Queen of Babble – Meg Cabot

I hope you’re ready for light and fluffy because Meg Cabot will give it to you. This chick-lit novel is one of the three Queen of Babble books. It is about Lizzie, a twenty-something young woman who just graduated from college in the USA, and now doesn’t know what to do with her life.

She falls for a guy, moves to Europe to pursue a creative career (and her man). That’s when things start getting rough and tough, and Lizzie is falling into an existential crisis. This book really is a cotton candy of book sweets.

No one wants to pursue anything creative anymore, because that’s too risky. They may not get the kind of return on the financial investment they’ve made in their education that they think they should.

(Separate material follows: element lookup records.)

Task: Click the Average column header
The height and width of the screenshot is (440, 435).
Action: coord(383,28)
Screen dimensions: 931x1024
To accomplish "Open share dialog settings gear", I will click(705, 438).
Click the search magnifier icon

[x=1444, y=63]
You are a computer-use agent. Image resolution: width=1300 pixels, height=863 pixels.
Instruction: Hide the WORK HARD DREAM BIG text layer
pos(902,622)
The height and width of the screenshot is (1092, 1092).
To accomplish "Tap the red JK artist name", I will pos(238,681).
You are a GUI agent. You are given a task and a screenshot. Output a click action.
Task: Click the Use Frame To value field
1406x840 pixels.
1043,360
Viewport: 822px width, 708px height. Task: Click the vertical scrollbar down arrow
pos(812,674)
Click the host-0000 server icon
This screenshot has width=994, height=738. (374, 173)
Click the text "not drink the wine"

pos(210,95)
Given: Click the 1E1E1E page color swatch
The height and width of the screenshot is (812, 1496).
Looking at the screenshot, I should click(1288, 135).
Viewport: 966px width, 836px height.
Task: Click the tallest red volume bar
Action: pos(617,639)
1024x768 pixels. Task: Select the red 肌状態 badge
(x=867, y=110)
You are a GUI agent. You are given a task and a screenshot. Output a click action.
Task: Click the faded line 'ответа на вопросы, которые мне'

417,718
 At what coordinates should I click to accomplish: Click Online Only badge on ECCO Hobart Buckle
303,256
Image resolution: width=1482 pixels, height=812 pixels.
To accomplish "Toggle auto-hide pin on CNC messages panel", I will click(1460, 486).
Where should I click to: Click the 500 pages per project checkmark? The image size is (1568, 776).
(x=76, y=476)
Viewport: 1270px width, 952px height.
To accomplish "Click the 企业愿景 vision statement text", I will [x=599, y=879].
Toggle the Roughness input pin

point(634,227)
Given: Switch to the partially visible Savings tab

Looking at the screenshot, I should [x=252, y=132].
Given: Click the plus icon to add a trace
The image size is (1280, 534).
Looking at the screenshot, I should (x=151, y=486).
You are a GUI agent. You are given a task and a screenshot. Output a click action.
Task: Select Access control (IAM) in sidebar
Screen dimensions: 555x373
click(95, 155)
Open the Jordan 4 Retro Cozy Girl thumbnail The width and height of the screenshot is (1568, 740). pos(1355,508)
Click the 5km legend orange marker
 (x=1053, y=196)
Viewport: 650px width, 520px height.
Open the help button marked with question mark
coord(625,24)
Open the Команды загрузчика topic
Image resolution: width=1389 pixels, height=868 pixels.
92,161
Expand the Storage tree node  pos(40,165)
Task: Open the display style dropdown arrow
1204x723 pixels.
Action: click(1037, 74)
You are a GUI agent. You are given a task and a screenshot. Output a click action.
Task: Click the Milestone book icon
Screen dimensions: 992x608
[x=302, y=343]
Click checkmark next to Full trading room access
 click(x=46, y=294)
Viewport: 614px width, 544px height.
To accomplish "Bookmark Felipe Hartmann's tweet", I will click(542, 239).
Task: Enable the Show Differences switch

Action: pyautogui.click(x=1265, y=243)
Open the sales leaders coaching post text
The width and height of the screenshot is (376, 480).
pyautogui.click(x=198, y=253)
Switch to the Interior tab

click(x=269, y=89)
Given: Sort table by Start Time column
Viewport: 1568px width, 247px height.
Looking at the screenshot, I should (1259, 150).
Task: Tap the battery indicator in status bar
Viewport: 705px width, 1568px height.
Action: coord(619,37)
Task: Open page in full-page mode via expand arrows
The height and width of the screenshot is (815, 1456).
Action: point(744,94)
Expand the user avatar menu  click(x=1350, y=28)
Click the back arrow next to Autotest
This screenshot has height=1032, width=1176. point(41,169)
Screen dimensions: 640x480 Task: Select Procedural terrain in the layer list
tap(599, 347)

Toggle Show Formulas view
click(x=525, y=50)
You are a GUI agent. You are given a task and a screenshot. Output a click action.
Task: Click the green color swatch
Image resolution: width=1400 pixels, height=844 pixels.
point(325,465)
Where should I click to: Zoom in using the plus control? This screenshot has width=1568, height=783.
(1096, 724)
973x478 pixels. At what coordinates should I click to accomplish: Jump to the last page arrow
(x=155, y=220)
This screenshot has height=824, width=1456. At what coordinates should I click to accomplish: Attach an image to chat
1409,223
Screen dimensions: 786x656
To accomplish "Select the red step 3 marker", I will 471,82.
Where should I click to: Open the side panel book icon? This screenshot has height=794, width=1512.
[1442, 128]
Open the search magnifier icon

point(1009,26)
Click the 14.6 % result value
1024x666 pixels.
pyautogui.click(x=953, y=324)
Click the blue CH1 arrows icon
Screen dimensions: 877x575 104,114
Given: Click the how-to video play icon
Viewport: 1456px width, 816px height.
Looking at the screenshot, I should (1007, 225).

As the main protagonist, Lizzie is annoying, overly dramatic, and lost in her own train of thought a bit too often. Aren’t we all, though? Through her stories, she also portrays the dysfunctional atmosphere of her family, her own ups and downs, and the most common questions that girls ask when meeting European boys.

“There will be no more British guys. Unless they are members of the royal family, of course. ” 

Lizzie is the type of character who tends to throw caution to the wind and go for the fantasy life she dreams of. As you could’ve guessed, things don’t go as planned – her college degree is almost worthless, her lover-boy also, and she just seems to babble a bit too much. Not even Europeans can handle that. The only good things in her life are her supportive best friend and her sense of humor.

Booklight,” Grandma grumbles as I hurry her away from Dad’s boss and his wife. “Who the hell wants a book light?
Lots of people,” I say. “They are very handy things to have.